TO:       Carl Valenti

Dear Carl:

	   This will confirm our discussions concerning your
retirement from Dow Jones and your subsequent consulting and
non-competition agreements.

	   Consistent with your decision to retire from Dow
Jones, you will continue as an employee of the company until
March 31, 1998, at which time you will resign as an employee
of the company (including its subsidiaries) and retire from
service.  Your salary will continue through March 31, 1998 at
the current monthly rate of $37,750, and you will receive a
pro rata contribution to your profit-sharing and supplemental
executive retirement plan ("serp") accounts for the portion of
1998 that you remain an employee of the company.
Simultaneously with the execution and delivery of this letter
you are also executing and delivering the release and
settlement agreement attached hereto as attachment 1.

	   Between now and March 31, 1998 you will have such
duties as the company may reasonably specify, it being
understood that your principal objectives will be to cooperate
in an orderly and amicable transfer of your duties.

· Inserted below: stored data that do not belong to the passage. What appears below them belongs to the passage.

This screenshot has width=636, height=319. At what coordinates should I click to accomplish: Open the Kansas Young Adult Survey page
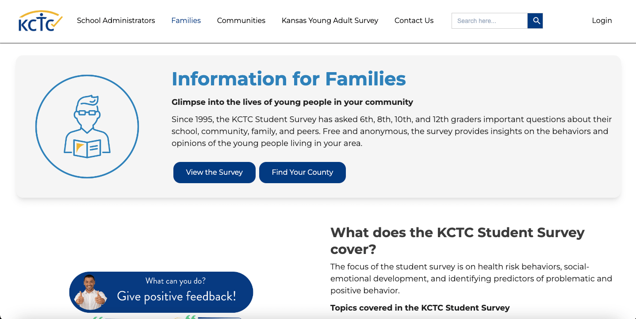(x=329, y=20)
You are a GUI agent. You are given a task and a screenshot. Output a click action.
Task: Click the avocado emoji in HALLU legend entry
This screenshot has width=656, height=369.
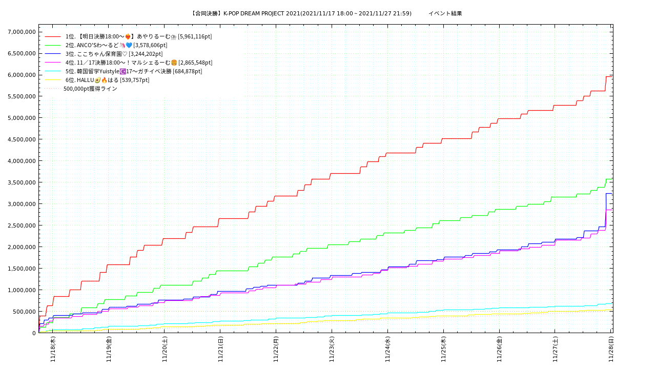tap(97, 80)
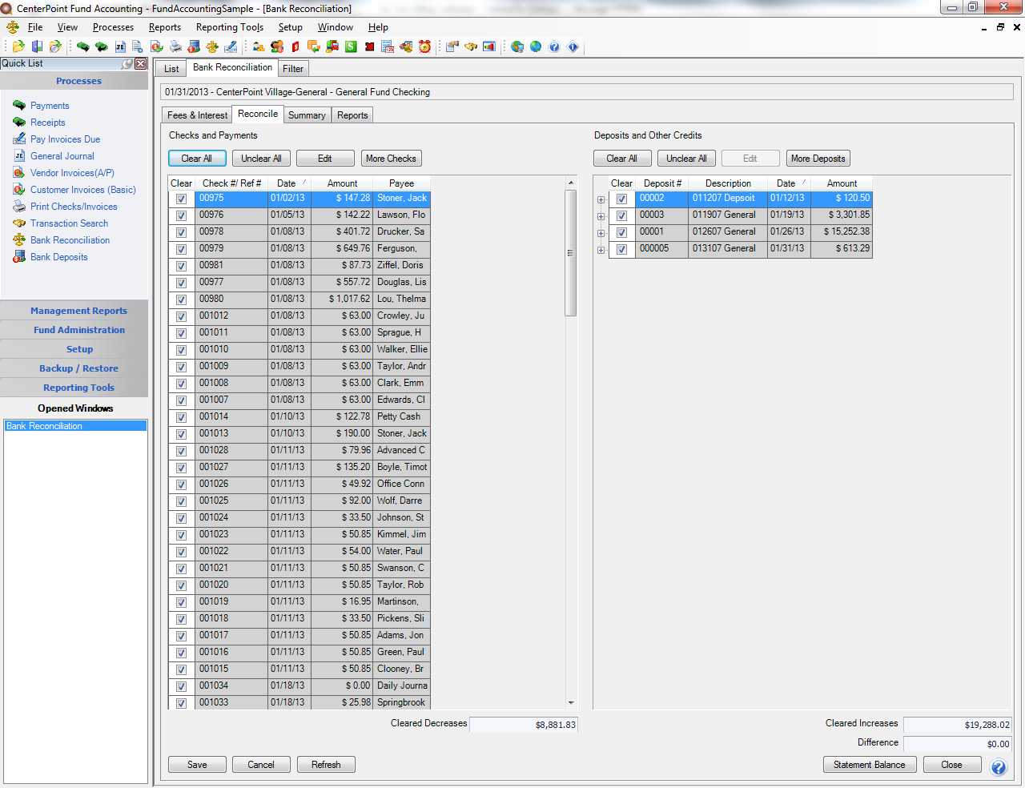
Task: Expand the deposit 00001 row
Action: tap(601, 233)
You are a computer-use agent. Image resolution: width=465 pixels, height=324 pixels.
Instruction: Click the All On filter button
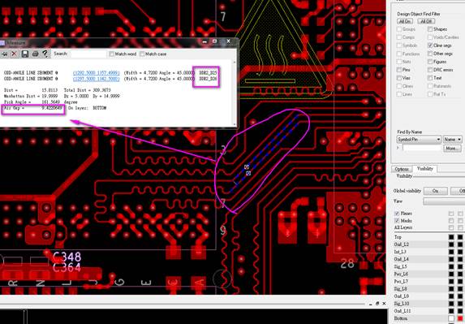(x=405, y=21)
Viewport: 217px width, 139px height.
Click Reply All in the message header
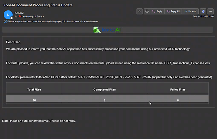173,11

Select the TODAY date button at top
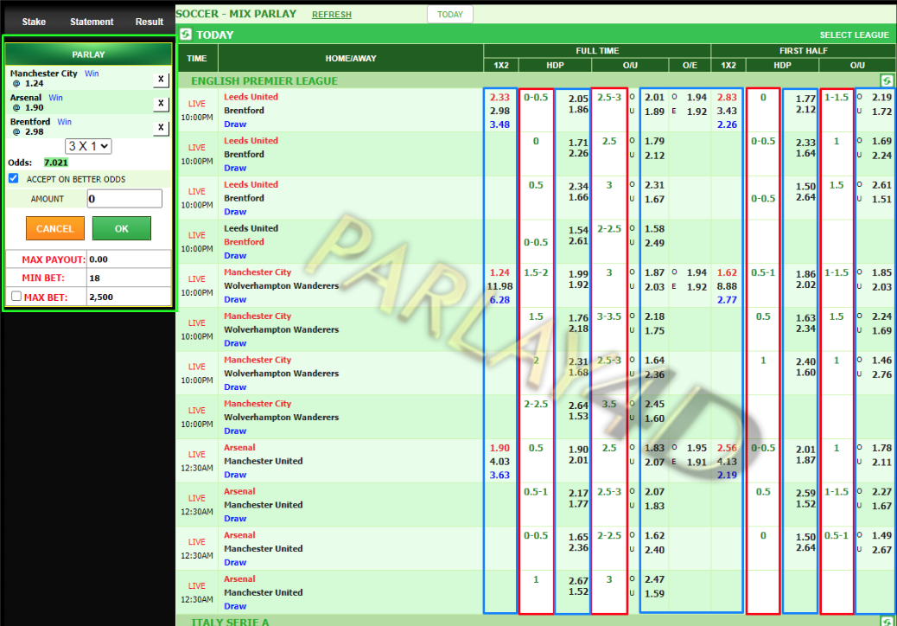pyautogui.click(x=449, y=15)
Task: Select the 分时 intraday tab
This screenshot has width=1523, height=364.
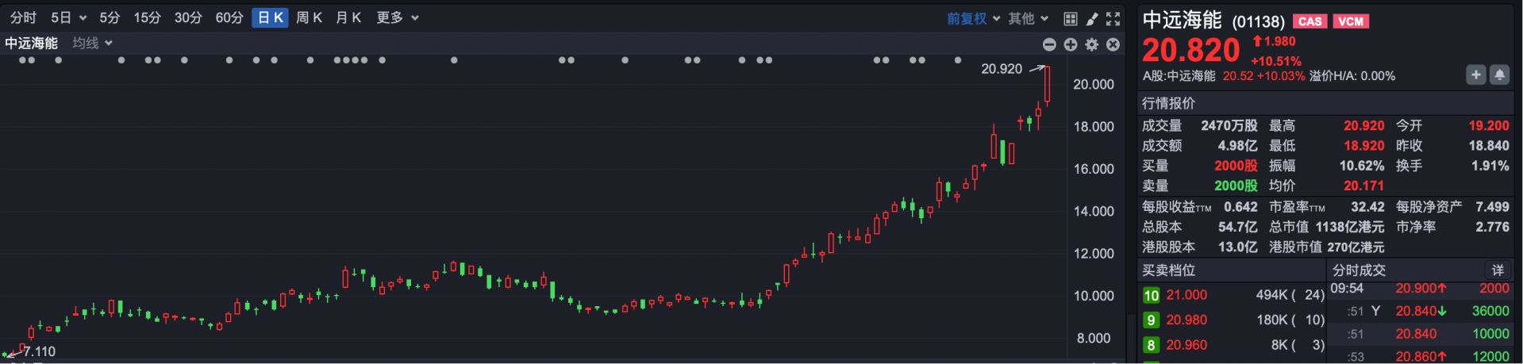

	   During the 21 month period commencing on April 1,
1998 and ending on December 31, 1999 you will (a) refrain from
engaging in any business activity that is competitive in any
material respect with the businesses of Dow Jones and its
subsidiaries as they exist on the date hereof, and (b) provide
such consulting services as Dow Jones may reasonably request
from time to time in connection with the company's
international newswire relationships and such other matters as
the company may deem appropriate.  Notwithstanding the
foregoing, if Dow Jones divests itself of ownership of Dow
Jones Markets in whole or in substantial part, your
obligations under clause (a) will terminate on the first
anniversary of the closing of such divestiture if such
anniversary occurs before December 31, 1999.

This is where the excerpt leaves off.